Frenching with a mouthful of M&M’s dunno if I feel polluted
or into it – the lights go low across the multiplex Temple of

canoodling and Junk food A collision of corn dog bites and
chunky salsa to achieve a spiritual escape velocity Why am I in

this cup holder? B/c yr bubbly, dummy But I feel squeeze cheese
uneasy In Fagootland coupling is at best delicate precarious &

rarefied Eggshells At worst, a snipe hunt Love in the time of
climate change Should I be nervous? No, it’s too dark in here

for that There’s light and ascreen & our moon faces, reflecting
This is an epic, dummy Get yr muse Hail Janet Jackson, patron

saint of Eternal Utility but Selective Relevance I whisper Feed-
back, feedback into the bedding Usually when you gag it’s bc

something needs to come out So it strikes me as funny ha ha
funny to gag while trying to stuff someone’s whole Junk in

Brooklyn poet Tommy Pico’s third poetry title is the book-length accumulation/epic JUNK (Portland OR/Brooklyn NY: Tin House, 2018), following on the heels of IRL (Birds LLC, 2016) [see my review of such here] and Nature Poem (Tin House Books, 2017) [see my review of such here]. In JUNK, Pico’s lyrics move at the speed of thought, from point to point, furthering and accumulating and intricately-wrapped in observation and a sharp wit. JUNK exists as cultural critique, meditation and examination via a language that revels in making the familiar strange, twisting and turning, and including a legion of references, from Cindy Crawford and another #BadSelfie to the Indian Removal Act and Japanese Internment Camps, reveling in a perspective that is energized, politically aware and impossibly contemporary.
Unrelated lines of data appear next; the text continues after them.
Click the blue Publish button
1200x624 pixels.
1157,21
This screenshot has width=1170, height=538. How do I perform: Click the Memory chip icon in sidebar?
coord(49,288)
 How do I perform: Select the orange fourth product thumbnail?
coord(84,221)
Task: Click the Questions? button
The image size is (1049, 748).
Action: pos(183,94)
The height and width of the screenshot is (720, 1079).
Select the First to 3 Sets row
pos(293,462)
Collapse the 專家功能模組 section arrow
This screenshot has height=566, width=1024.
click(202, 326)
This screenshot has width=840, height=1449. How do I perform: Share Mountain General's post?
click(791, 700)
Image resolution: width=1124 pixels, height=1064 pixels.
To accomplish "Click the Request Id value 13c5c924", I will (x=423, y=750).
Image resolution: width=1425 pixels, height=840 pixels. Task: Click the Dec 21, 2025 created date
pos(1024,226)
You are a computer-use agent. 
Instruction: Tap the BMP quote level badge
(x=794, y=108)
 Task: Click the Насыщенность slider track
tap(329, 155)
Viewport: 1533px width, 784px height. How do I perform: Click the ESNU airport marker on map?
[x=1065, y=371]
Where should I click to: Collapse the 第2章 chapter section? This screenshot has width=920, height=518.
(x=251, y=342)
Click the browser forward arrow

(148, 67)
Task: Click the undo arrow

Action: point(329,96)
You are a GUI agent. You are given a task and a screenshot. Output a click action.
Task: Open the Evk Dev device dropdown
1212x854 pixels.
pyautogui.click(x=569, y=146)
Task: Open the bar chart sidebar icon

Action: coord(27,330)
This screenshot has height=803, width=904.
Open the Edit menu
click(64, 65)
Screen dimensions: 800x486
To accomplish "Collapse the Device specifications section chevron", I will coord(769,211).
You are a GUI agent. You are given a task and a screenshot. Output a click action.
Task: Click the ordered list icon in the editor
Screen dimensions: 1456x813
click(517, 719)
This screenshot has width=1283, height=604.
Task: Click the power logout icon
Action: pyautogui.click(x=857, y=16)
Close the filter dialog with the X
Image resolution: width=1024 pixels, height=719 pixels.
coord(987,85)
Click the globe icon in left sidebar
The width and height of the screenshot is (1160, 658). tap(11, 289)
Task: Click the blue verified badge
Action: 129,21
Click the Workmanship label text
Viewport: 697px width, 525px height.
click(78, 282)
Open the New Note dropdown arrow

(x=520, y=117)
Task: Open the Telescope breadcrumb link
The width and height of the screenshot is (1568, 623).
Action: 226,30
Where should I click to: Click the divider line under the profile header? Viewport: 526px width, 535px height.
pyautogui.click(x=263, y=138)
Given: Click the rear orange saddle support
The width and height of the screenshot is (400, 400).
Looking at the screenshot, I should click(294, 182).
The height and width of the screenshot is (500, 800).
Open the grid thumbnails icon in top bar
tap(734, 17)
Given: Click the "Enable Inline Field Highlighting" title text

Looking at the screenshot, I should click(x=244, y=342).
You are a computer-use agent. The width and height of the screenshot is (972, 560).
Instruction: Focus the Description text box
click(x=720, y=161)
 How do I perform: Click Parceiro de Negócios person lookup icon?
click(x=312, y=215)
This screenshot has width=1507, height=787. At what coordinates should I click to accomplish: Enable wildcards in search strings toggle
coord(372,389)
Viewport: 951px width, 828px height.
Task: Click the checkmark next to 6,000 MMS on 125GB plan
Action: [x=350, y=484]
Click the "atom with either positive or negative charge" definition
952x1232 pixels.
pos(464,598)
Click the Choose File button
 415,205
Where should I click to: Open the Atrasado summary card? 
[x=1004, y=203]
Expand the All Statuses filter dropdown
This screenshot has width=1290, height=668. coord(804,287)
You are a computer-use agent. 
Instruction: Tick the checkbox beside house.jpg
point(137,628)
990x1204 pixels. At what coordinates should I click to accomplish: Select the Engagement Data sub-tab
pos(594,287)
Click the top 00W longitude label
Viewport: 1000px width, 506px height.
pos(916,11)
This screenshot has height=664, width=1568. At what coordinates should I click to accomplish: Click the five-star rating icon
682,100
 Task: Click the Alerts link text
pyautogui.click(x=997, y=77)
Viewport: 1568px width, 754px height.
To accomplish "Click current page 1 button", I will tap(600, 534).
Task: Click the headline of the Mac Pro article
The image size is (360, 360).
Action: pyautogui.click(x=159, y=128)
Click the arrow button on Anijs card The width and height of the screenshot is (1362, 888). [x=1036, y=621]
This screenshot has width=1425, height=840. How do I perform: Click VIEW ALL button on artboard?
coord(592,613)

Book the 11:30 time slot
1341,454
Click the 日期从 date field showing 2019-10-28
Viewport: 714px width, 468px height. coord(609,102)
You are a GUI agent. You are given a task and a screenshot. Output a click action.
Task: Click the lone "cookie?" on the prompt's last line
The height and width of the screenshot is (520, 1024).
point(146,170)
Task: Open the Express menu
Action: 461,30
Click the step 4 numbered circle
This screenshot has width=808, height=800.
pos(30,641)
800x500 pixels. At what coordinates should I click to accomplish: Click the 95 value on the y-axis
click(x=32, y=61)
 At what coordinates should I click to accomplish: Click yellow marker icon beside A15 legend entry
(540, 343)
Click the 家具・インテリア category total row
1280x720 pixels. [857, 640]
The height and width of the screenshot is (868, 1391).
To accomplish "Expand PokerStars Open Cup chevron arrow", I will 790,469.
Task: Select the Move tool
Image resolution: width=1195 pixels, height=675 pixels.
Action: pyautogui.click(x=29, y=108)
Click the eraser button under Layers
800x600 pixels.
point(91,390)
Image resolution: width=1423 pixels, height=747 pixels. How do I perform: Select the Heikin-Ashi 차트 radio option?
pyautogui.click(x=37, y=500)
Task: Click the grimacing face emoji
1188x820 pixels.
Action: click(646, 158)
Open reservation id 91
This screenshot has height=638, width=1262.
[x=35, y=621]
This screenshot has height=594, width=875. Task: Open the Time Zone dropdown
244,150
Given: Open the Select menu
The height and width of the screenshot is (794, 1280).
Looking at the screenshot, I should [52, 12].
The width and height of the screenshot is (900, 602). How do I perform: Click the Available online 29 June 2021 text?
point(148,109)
Throughout the poem, Pico utilizes “junk” as tether, mantra, throwaway and a series of central images, set as a core to the swirling poem that surrounds. “This is where // you come to lose yrself and This is where I feel extra jagged / Junk not immediately useful but I’m still someone I can’t stop // lookin at ppl’s Junk generally so u can imagine how hard it is / at the gym [.]” In keeping with his previous work, the language of JUNK leans into a language of short-form, utilizing the language of text messages, composing a poetry that lives and breathes in an age of social media hashtags and abbreviations. Why, one wonders, aren’t more writing with this language with which so many communicate?